Text excerpt
..............................
His ministry was to talk about the kingdom and talk about salvation, but it was not absent a warning component.  This is about as stern and direct as a warning gets.  “You will die,” that’s enough.  Just to say to someone, “You will die,” is the wakeup call.  “You will die in your sins,” that is you will die unforgiven.  You will die unforgiven.

“And where I am going you cannot come.”  Oh, he had said where he was going.  He said, “I came down from heaven.”  Chapter 6, “I am the bread of heaven, came down from heaven.”  He said this over and over and over.  “I came from the Father.  I came from the Father.”  He even said, “I go back to the Father.  I return to the Father.”  But where He was going they would never go.  He would die, but where he would go when he would die would be a place they would never see.  “I go away.  You will seek me.”  We talked about that, didn’t we, a few weeks ago?  That part of the horror of hell, and there are a lot of components to this suffering of hell, the fact that you’re still sinful and still wretched, only your sin is totally unabated and therefore hell is forever because you still are sinful and so you’re always painful and so you’re always paying for a continuing sinful life. 

Hell is also bitterness.  Hell is also a completely exploding conscience without relief.  But hell is also seeking for what you can’t find.  That’s why there’s weeping, wailing and gnashing of teeth.  “You will seek me.”  Do you think people in hell are seeking salvation?  Do you think people in hell would want to be delivered?  Listen to the language of a man in hell.  “Send someone to dip his finger in water and cool my tongue for I’m tormented in this flame.”  All the seeking is useless.  “You will die in your sins.  And where I go you will never come.”  You’re going to hell, I’m going to heaven. 

How do you die in your sins?  How does this happen?  In verse 22 to through 25, our Lord shows four realities that guarantee you’ll die in your sin.  This is really a potent portion of Scripture.  And so serious that it’s as serious as it gets.  We’re talking about eternity in heaven or hell.  If I had put a title in the grace today, it would have been How to Die in Your Sins.
..............................
To-do list
A. Summarize the sermon excerpt in two sentences.
B. Reproduce the sermon excerpt from "How do you die" to "to Die in Your Sins.".
C. According to the sermon excerpt, why is hell forever? Answer in one or two sentences.

Collected material
..............................
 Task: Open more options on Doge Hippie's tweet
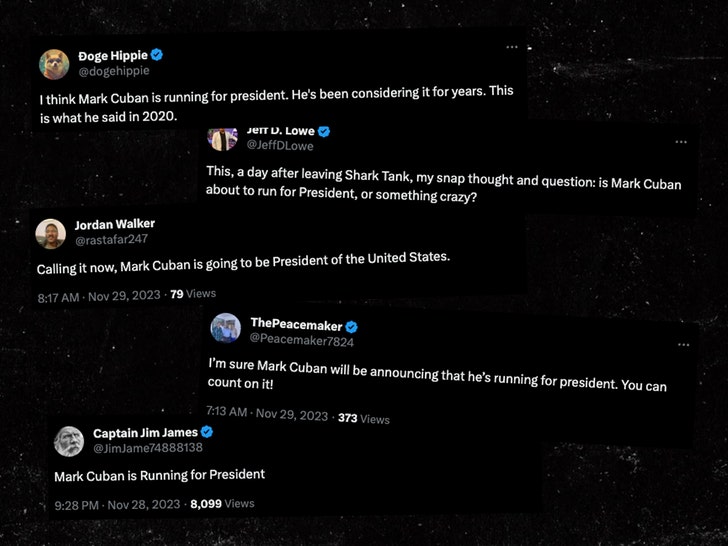coord(512,47)
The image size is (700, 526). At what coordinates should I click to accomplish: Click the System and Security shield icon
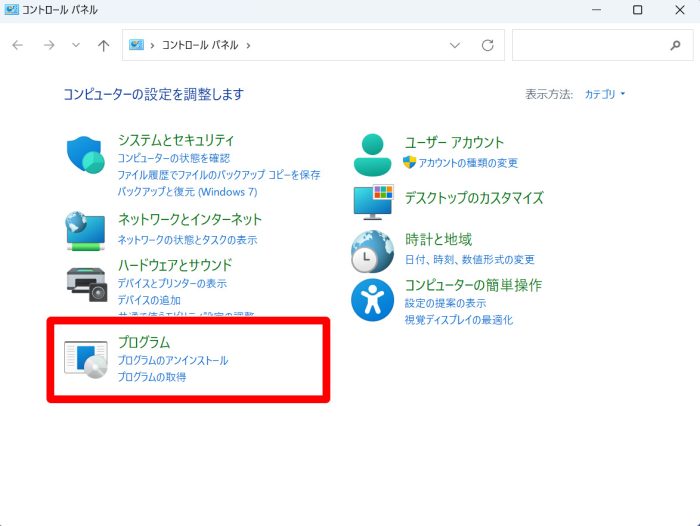[86, 155]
..............................
Answers provided
A. The sermon excerpt treats "You will die in your sins" as a stern warning that means dying unforgiven, and it stresses that where the Lord goes, back to the Father in heaven, they will never come. It describes hell as unabated sin, bitterness, an exploding conscience without relief and useless seeking, then introduces four realities in verses 22 through 25 that guarantee you'll die in your sin.

B.
How do you die in your sins?  How does this happen?  In verse 22 to through 25, our Lord shows four realities that guarantee you’ll die in your sin.  This is really a potent portion of Scripture.  And so serious that it’s as serious as it gets.  We’re talking about eternity in heaven or hell.  If I had put a title in the grace today, it would have been How to Die in Your Sins.

C. Hell is forever because you are still sinful and wretched there, with your sin totally unabated. Being always sinful, you are always in pain and always paying for a continuing sinful life.